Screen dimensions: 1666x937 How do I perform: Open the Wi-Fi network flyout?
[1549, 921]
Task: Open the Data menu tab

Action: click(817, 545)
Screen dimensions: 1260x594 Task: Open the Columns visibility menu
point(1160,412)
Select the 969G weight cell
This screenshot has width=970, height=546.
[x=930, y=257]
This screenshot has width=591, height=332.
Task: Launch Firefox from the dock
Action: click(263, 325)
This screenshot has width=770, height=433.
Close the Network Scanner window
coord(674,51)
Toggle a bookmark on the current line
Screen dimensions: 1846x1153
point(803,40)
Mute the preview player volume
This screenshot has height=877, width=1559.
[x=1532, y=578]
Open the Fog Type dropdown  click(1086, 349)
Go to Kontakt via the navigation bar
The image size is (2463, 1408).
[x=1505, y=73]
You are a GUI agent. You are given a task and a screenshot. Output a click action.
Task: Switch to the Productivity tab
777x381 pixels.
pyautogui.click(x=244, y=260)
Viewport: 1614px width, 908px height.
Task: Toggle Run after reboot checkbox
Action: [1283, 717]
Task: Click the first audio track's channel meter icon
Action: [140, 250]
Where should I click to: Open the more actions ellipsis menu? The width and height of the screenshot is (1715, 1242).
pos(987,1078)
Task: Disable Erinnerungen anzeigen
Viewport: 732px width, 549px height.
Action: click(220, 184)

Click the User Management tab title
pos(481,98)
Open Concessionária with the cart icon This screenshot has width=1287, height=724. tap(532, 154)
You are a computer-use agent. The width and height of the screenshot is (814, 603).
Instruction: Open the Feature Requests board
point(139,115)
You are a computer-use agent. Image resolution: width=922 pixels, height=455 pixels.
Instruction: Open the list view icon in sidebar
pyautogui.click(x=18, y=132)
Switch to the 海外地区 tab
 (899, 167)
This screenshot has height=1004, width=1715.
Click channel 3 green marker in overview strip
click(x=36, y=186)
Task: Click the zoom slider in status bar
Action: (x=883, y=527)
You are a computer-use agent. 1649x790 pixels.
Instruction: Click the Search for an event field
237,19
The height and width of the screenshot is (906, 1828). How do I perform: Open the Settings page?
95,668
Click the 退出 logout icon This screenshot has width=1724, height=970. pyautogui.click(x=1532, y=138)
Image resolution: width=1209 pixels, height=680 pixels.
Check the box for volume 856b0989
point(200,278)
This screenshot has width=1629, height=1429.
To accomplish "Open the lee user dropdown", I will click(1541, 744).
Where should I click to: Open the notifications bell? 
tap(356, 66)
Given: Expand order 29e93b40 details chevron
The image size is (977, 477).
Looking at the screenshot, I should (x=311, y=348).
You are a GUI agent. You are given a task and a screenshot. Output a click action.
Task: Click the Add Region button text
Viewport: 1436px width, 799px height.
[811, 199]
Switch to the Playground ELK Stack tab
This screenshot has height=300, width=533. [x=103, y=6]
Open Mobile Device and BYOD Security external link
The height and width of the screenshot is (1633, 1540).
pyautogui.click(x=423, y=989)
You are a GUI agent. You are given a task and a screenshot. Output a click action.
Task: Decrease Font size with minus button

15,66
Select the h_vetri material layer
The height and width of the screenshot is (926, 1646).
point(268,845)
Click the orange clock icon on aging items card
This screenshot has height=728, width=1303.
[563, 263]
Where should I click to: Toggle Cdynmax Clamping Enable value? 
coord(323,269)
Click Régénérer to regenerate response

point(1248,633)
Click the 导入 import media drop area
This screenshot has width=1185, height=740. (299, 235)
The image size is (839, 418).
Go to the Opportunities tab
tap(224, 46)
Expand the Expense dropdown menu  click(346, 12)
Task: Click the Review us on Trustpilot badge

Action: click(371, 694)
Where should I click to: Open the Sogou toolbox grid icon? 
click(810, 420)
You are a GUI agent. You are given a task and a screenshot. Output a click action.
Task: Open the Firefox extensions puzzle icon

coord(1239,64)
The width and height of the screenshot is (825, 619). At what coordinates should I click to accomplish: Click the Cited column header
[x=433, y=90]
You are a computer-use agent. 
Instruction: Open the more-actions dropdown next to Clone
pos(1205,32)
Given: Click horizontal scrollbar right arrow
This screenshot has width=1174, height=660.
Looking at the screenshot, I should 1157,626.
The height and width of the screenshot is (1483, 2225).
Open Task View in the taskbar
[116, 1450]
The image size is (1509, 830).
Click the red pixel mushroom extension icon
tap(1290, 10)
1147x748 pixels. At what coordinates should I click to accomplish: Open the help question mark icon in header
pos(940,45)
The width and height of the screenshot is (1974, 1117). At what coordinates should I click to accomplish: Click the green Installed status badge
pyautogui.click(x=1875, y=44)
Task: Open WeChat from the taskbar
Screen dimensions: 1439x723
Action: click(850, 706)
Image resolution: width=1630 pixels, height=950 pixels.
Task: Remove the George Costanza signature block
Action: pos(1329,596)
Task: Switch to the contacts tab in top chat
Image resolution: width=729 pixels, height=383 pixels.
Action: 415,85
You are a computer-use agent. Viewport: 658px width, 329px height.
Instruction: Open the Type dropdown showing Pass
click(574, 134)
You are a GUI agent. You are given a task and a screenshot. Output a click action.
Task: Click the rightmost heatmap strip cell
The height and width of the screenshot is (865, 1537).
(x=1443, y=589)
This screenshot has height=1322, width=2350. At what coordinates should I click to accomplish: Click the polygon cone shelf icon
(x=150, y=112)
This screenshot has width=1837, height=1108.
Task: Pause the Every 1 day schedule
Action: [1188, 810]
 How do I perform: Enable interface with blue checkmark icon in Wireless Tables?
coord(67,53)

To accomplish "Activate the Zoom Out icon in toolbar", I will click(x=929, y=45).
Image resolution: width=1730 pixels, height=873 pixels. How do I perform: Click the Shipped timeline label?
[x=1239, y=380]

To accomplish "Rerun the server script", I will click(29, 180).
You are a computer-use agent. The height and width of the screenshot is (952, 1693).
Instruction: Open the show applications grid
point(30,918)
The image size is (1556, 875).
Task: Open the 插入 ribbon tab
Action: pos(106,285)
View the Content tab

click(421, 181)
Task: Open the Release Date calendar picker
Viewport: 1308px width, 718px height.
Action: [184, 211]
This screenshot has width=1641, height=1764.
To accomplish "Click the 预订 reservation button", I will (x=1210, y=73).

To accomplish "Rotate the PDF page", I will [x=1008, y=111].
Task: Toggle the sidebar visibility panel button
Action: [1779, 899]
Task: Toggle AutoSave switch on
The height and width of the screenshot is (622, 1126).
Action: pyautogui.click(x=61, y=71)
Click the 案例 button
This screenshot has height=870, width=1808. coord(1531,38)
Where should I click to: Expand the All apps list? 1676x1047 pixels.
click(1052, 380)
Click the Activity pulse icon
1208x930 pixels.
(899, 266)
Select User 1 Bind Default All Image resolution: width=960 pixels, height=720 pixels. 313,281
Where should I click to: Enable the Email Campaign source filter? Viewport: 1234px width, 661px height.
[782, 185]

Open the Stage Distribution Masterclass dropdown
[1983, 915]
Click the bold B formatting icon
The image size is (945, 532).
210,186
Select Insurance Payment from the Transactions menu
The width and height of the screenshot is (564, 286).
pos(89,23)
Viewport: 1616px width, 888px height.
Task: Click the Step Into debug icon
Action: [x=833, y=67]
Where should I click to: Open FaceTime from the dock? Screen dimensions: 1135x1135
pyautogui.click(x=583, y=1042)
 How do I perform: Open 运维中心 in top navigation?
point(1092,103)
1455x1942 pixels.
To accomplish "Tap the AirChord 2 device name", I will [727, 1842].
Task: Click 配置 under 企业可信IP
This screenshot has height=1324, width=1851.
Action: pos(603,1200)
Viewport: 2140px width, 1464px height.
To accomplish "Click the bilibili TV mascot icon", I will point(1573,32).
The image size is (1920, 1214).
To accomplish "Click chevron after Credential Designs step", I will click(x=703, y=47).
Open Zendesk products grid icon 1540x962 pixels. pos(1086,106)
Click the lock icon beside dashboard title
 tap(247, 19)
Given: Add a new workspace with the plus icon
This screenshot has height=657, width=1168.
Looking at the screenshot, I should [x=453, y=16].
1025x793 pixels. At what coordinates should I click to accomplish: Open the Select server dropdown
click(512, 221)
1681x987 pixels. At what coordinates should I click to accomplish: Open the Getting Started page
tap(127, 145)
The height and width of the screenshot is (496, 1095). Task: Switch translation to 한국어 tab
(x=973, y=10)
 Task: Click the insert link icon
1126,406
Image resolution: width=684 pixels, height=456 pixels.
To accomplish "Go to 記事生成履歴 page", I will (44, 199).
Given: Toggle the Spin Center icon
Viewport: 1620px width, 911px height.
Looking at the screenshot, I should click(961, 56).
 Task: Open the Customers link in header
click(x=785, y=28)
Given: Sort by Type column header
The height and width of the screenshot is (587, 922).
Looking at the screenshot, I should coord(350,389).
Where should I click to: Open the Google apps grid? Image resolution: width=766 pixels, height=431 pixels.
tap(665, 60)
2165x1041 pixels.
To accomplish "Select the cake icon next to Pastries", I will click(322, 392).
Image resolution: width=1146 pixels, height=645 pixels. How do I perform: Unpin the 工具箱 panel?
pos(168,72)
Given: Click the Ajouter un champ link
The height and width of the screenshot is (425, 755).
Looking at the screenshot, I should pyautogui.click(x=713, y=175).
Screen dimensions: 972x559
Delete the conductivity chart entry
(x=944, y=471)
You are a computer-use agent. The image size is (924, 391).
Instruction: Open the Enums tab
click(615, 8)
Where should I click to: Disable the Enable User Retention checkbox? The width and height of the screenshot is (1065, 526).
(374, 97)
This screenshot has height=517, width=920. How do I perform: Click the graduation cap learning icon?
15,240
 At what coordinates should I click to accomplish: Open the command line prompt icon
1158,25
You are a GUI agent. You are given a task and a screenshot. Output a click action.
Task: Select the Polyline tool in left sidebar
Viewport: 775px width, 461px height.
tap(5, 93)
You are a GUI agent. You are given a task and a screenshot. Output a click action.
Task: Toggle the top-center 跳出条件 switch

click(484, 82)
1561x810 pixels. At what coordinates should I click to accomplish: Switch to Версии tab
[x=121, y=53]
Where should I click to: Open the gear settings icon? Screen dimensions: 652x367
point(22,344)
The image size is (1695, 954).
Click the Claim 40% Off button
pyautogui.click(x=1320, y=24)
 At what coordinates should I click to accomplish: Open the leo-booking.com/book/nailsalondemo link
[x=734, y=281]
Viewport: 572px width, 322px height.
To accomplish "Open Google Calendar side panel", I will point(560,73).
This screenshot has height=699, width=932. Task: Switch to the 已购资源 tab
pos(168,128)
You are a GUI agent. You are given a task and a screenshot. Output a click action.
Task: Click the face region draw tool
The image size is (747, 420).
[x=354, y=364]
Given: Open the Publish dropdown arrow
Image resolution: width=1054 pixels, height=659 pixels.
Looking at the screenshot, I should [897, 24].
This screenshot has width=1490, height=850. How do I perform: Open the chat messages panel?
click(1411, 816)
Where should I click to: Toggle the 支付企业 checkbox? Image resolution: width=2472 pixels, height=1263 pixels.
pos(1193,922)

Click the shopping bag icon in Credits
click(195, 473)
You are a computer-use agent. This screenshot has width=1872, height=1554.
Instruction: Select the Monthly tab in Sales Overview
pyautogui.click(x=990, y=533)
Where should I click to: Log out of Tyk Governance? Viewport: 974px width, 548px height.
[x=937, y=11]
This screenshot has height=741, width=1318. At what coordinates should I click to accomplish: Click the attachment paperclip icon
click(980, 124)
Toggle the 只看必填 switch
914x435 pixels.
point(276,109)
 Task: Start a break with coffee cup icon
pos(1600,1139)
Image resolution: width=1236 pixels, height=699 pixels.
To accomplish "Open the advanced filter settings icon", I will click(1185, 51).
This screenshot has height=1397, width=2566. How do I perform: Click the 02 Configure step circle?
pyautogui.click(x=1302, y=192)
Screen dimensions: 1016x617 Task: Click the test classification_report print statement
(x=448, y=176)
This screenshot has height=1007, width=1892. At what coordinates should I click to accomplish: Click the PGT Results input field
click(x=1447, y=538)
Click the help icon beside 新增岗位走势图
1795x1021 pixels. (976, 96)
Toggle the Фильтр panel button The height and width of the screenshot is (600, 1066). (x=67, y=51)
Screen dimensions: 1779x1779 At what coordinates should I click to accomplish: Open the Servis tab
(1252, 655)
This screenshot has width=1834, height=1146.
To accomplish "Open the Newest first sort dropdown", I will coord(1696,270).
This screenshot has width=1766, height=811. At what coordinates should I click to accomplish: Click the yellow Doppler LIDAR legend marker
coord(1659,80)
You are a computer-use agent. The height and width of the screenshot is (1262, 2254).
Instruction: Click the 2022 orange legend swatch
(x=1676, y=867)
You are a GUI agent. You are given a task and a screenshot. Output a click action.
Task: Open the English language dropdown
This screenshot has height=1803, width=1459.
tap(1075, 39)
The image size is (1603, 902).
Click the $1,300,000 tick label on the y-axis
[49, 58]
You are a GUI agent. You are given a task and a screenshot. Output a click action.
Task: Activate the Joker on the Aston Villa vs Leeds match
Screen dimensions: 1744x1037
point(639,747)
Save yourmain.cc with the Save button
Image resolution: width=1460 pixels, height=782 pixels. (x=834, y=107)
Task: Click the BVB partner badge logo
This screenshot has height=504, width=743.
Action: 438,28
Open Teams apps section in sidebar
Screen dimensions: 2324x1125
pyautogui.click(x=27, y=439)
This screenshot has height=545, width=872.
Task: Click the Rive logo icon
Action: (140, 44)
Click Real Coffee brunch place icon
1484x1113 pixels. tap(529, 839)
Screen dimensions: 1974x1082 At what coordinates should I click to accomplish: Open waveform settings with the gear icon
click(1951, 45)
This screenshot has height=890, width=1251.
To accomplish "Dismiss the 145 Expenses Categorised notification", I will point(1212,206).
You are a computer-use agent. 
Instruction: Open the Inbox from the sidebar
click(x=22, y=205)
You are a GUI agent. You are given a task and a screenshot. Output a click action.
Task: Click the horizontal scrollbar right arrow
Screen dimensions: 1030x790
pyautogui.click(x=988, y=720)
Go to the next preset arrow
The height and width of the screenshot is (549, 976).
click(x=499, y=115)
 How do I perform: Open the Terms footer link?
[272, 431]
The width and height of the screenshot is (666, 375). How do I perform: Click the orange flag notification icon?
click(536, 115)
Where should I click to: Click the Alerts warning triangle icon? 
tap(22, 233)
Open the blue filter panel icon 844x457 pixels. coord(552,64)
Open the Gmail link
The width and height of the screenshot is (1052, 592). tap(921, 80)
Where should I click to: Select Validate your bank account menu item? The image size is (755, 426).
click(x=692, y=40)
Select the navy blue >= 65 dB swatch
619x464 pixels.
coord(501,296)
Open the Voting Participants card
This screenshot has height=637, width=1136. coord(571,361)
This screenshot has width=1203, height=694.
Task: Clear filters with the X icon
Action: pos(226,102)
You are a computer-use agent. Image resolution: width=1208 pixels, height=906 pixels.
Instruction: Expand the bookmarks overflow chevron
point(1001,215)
# # #
** Task instructions **
Scan the records for the string "computer". Copy each line in which it appears.

** Solution to this task **
You are a computer-use agent. The width and height of the screenshot is (814, 603).
You are a computer-use agent. Image resolution: width=922 pixels, height=455 pixels.
You are a computer-use agent. 1649x790 pixels.
You are a computer-use agent. 
You are a computer-use agent. Viewport: 658px width, 329px height.
You are a computer-use agent. The height and width of the screenshot is (952, 1693).
You are a computer-use agent. The image size is (924, 391).
You are a computer-use agent. This screenshot has width=1872, height=1554.
You are a computer-use agent. The height and width of the screenshot is (1262, 2254).
You are a computer-use agent. 
You are a computer-use agent. Image resolution: width=1208 pixels, height=906 pixels.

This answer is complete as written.